Friday, October 12, 2012

Birthdays and death

But death is real,
Comes without warning.
This body
Will be a corpse.

-- Chogyam Trungpa Rinpoche,
The Four Reminders

My mom's birthday was this month. She doesn't like to fly, so I flew to her city, the first leg of a cross-country journey to visit extended family -- my brother, my aunt, cousins, and partners.

As soon as I got to her house, she started talking about some pre-funeral planning she'd recently done. She pulled out some paperwork from a funeral home, and we went over it. Cremation, so she'd take up only half of the remaining plot in the family gravesite (leaving the other half for my aunt). No viewing of the body. A memorial service. Would I do a reading? Of course. She'll choose it, along with the hymns.

Should I write this on my calendar? I asked.

No, no particular day, she answered.

For a few years my mom has marked every occasion with a sigh and "This could be the last time..." If I'm there, I reply, "Or you might live for another 30 years and celebrate many more times." Or I might get hit by a bus and die before you celebrate again. You never know.

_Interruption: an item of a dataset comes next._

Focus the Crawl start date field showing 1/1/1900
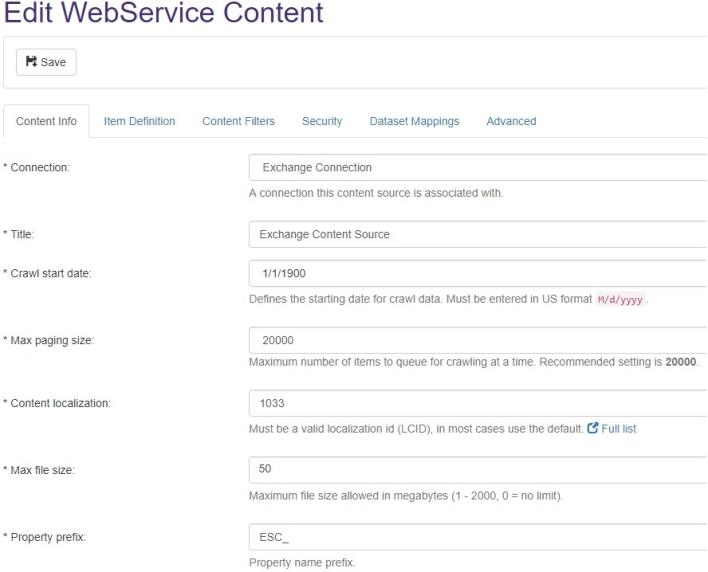 477,273
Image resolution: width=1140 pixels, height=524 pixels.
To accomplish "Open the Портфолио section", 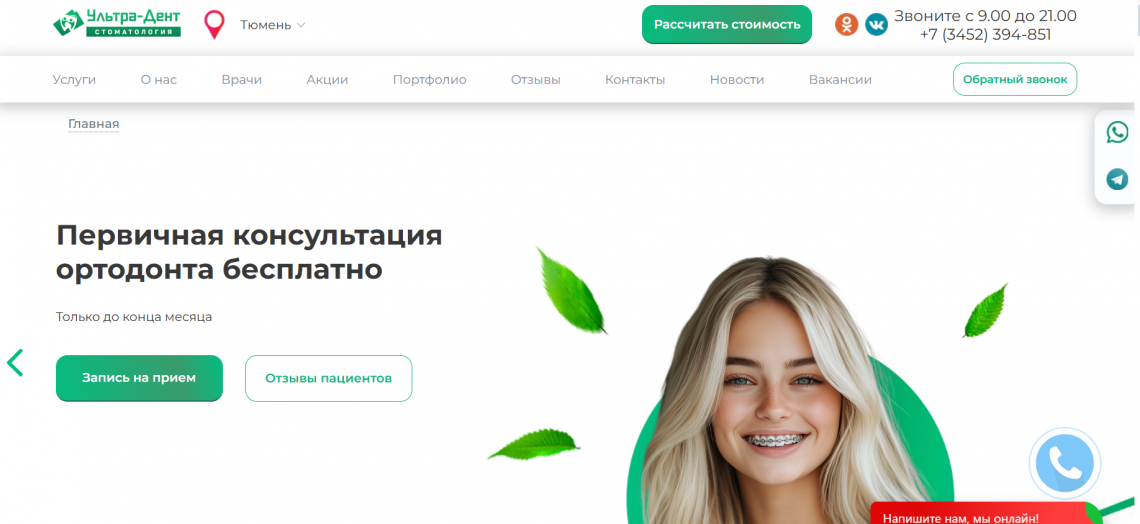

She agrees. Death comes without warning.

- - - 

VICE: So, Caitlin. Death to a lot of people is a bad thing. A bummer, at least. What exactly is a 'good death’?
Caitlin Doughty: A good death starts when you're still young. You have to live your life acknowledging that death is inevitable and let it affect your relationships and view on the world. A good death is about planning your death and what you want done with your body and taking delight in it. It's about the quest to have everything in place – literally and emotionally – when you die. Preparing for death doesn't mean preparing for some kind of afterlife. Preparing for death is to enhance the life you're living right now.


Vice magazine interview with Caitlin Doughty is a 28-year-old mortician from Los Angeles. Doughty founded The Order of the Good Death, which includes filmmakers, poets, musicians, artists, and writers exploring ways to prepare a death-phobic culture for their inevitable mortality. Its website says:

The Order is about making death a part of your life. That means committing to staring down your death fear -- whether it be your own death, the death of those you love, the pain of dying, the afterlife (or lack thereof), grief, corpses, bodily decomposition, or all of the above. Accepting that death itself is natural, but the death anxiety and terror of modern culture are not.
- - - 

 We've been talking about death for a while, me and Mom. Death and disposition of her collection of Hummel figurines.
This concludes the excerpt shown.